WHAT YOU WILL DO: Can you rewrite the records below with every "click coordinates" changed to "tap coordinates" and nothing else altered?

RECORDS FOR THIS EXERCISE:
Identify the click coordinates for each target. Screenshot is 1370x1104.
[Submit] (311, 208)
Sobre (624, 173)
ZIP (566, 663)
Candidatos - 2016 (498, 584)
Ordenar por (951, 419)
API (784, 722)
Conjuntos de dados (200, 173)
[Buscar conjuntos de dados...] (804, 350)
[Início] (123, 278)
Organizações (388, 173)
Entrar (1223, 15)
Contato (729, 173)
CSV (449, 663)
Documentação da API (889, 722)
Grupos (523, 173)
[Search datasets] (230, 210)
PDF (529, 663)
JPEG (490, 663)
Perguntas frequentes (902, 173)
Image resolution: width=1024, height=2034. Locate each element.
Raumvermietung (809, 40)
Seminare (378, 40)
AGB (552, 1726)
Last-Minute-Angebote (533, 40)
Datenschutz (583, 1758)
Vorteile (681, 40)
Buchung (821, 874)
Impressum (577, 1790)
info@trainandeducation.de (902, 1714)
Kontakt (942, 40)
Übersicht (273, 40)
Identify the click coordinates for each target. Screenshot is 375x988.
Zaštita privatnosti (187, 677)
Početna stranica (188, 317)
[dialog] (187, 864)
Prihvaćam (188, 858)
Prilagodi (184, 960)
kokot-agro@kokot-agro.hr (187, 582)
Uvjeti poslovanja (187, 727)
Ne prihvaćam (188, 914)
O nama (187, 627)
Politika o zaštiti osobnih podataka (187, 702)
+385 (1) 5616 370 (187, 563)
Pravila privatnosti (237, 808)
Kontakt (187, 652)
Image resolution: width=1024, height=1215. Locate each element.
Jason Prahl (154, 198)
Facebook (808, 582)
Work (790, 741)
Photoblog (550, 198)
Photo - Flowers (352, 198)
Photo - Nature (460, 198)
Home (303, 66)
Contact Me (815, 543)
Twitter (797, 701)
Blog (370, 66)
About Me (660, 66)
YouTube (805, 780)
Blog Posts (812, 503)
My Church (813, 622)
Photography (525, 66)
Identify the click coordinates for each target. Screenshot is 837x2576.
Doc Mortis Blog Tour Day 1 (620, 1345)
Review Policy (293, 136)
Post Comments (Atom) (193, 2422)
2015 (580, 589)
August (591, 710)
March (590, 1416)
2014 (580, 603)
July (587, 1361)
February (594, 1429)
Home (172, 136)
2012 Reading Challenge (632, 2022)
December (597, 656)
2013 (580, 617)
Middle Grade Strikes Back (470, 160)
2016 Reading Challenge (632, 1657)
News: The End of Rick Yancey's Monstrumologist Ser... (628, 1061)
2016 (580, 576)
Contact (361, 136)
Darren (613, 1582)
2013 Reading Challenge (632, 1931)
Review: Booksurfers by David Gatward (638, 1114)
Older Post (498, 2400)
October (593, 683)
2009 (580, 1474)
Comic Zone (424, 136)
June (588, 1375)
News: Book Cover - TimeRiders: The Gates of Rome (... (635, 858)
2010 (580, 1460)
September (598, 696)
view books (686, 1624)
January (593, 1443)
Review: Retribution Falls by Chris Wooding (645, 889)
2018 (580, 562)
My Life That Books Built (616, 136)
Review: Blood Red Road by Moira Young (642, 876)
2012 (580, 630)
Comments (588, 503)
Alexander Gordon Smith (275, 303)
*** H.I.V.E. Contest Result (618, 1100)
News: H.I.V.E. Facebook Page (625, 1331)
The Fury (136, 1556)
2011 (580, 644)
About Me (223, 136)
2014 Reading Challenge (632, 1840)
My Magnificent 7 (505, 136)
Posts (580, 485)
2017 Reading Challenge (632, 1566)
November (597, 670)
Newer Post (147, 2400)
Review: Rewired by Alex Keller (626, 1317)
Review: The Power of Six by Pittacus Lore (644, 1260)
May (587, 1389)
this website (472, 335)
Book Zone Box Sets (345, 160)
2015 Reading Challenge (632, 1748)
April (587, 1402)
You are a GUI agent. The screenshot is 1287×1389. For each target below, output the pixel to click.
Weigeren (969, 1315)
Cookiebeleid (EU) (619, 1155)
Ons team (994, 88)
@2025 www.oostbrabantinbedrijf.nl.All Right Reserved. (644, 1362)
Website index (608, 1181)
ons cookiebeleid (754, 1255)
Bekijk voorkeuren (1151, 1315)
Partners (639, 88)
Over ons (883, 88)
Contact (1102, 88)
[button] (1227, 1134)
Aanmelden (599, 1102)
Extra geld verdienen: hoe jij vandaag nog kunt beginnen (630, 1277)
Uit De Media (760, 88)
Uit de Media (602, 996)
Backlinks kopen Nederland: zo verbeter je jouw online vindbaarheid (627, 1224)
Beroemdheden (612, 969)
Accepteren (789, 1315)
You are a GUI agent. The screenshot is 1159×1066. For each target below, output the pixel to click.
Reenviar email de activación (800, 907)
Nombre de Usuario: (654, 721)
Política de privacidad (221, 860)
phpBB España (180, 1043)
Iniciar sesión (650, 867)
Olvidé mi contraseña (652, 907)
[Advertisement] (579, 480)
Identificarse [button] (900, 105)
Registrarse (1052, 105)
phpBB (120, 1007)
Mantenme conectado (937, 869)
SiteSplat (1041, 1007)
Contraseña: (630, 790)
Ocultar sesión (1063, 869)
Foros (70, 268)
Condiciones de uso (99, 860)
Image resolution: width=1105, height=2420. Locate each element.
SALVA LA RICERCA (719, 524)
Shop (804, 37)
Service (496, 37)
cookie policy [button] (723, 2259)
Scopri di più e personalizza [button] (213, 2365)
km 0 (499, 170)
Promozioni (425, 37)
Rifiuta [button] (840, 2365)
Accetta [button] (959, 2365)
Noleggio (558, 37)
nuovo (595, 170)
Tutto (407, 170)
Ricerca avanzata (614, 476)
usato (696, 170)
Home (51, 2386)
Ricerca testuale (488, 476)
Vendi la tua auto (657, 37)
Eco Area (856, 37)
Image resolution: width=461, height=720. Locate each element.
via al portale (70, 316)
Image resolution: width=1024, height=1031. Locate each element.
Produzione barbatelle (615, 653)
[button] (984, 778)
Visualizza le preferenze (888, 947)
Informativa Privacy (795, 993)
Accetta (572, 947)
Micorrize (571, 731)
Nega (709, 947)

RESULT:
Identify the tap coordinates for each target. Screenshot is 1370x1104.
[Submit] (311, 208)
Sobre (624, 173)
ZIP (566, 663)
Candidatos - 2016 (498, 584)
Ordenar por (951, 419)
API (784, 722)
Conjuntos de dados (200, 173)
[Buscar conjuntos de dados...] (804, 350)
[Início] (123, 278)
Organizações (388, 173)
Entrar (1223, 15)
Contato (729, 173)
CSV (449, 663)
Documentação da API (889, 722)
Grupos (523, 173)
[Search datasets] (230, 210)
PDF (529, 663)
JPEG (490, 663)
Perguntas frequentes (902, 173)
Image resolution: width=1024, height=2034. Locate each element.
Raumvermietung (809, 40)
Seminare (378, 40)
AGB (552, 1726)
Last-Minute-Angebote (533, 40)
Datenschutz (583, 1758)
Vorteile (681, 40)
Buchung (821, 874)
Impressum (577, 1790)
info@trainandeducation.de (902, 1714)
Kontakt (942, 40)
Übersicht (273, 40)
Identify the tap coordinates for each target. Screenshot is 375x988.
Zaštita privatnosti (187, 677)
Početna stranica (188, 317)
[dialog] (187, 864)
Prihvaćam (188, 858)
Prilagodi (184, 960)
kokot-agro@kokot-agro.hr (187, 582)
Uvjeti poslovanja (187, 727)
Ne prihvaćam (188, 914)
O nama (187, 627)
Politika o zaštiti osobnih podataka (187, 702)
+385 (1) 5616 370 (187, 563)
Pravila privatnosti (237, 808)
Kontakt (187, 652)
Image resolution: width=1024, height=1215. Locate each element.
Jason Prahl (154, 198)
Facebook (808, 582)
Work (790, 741)
Photoblog (550, 198)
Photo - Flowers (352, 198)
Photo - Nature (460, 198)
Home (303, 66)
Contact Me (815, 543)
Twitter (797, 701)
Blog (370, 66)
About Me (660, 66)
YouTube (805, 780)
Blog Posts (812, 503)
My Church (813, 622)
Photography (525, 66)
Identify the tap coordinates for each target. Screenshot is 837x2576.
Doc Mortis Blog Tour Day 1 (620, 1345)
Review Policy (293, 136)
Post Comments (Atom) (193, 2422)
2015 (580, 589)
August (591, 710)
March (590, 1416)
2014 (580, 603)
July (587, 1361)
February (594, 1429)
Home (172, 136)
2012 Reading Challenge (632, 2022)
December (597, 656)
2013 (580, 617)
Middle Grade Strikes Back (470, 160)
2016 Reading Challenge (632, 1657)
News: The End of Rick Yancey's Monstrumologist Ser... (628, 1061)
2016 (580, 576)
Contact (361, 136)
Darren (613, 1582)
2013 Reading Challenge (632, 1931)
Review: Booksurfers by David Gatward (638, 1114)
Older Post (498, 2400)
October (593, 683)
2009 (580, 1474)
Comic Zone (424, 136)
June (588, 1375)
News: Book Cover - TimeRiders: The Gates of Rome (... (635, 858)
2010 (580, 1460)
September (598, 696)
view books (686, 1624)
January (593, 1443)
Review: Retribution Falls by Chris Wooding (645, 889)
2018 (580, 562)
My Life That Books Built (616, 136)
Review: Blood Red Road by Moira Young (642, 876)
2012 (580, 630)
Comments (588, 503)
Alexander Gordon Smith (275, 303)
*** H.I.V.E. Contest Result (618, 1100)
News: H.I.V.E. Facebook Page (625, 1331)
The Fury (136, 1556)
2011 (580, 644)
About Me (223, 136)
2014 Reading Challenge (632, 1840)
My Magnificent 7 (505, 136)
Posts (580, 485)
2017 Reading Challenge (632, 1566)
November (597, 670)
Newer Post (147, 2400)
Review: Rewired by Alex Keller (626, 1317)
Review: The Power of Six by Pittacus Lore (644, 1260)
May (587, 1389)
this website (472, 335)
Book Zone Box Sets (345, 160)
2015 Reading Challenge (632, 1748)
April (587, 1402)
You are a GUI agent. The screenshot is 1287×1389. For each target below, output the pixel to click.
Weigeren (969, 1315)
Cookiebeleid (EU) (619, 1155)
Ons team (994, 88)
@2025 www.oostbrabantinbedrijf.nl.All Right Reserved. (644, 1362)
Website index (608, 1181)
ons cookiebeleid (754, 1255)
Bekijk voorkeuren (1151, 1315)
Partners (639, 88)
Over ons (883, 88)
Contact (1102, 88)
[button] (1227, 1134)
Aanmelden (599, 1102)
Extra geld verdienen: hoe jij vandaag nog kunt beginnen (630, 1277)
Uit De Media (760, 88)
Uit de Media (602, 996)
Backlinks kopen Nederland: zo verbeter je jouw online vindbaarheid (627, 1224)
Beroemdheden (612, 969)
Accepteren (789, 1315)
You are a GUI agent. The screenshot is 1159×1066. For each target below, output the pixel to click.
Reenviar email de activación (800, 907)
Nombre de Usuario: (654, 721)
Política de privacidad (221, 860)
phpBB España (180, 1043)
Iniciar sesión (650, 867)
Olvidé mi contraseña (652, 907)
[Advertisement] (579, 480)
Identificarse [button] (900, 105)
Registrarse (1052, 105)
phpBB (120, 1007)
Mantenme conectado (937, 869)
SiteSplat (1041, 1007)
Contraseña: (630, 790)
Ocultar sesión (1063, 869)
Foros (70, 268)
Condiciones de uso (99, 860)
Image resolution: width=1105, height=2420. Locate each element.
SALVA LA RICERCA (719, 524)
Shop (804, 37)
Service (496, 37)
cookie policy [button] (723, 2259)
Scopri di più e personalizza [button] (213, 2365)
km 0 (499, 170)
Promozioni (425, 37)
Rifiuta [button] (840, 2365)
Accetta [button] (959, 2365)
Noleggio (558, 37)
nuovo (595, 170)
Tutto (407, 170)
Ricerca avanzata (614, 476)
usato (696, 170)
Home (51, 2386)
Ricerca testuale (488, 476)
Vendi la tua auto (657, 37)
Eco Area (856, 37)
Image resolution: width=461, height=720. Locate each element.
via al portale (70, 316)
Image resolution: width=1024, height=1031. Locate each element.
Produzione barbatelle (615, 653)
[button] (984, 778)
Visualizza le preferenze (888, 947)
Informativa Privacy (795, 993)
Accetta (572, 947)
Micorrize (571, 731)
Nega (709, 947)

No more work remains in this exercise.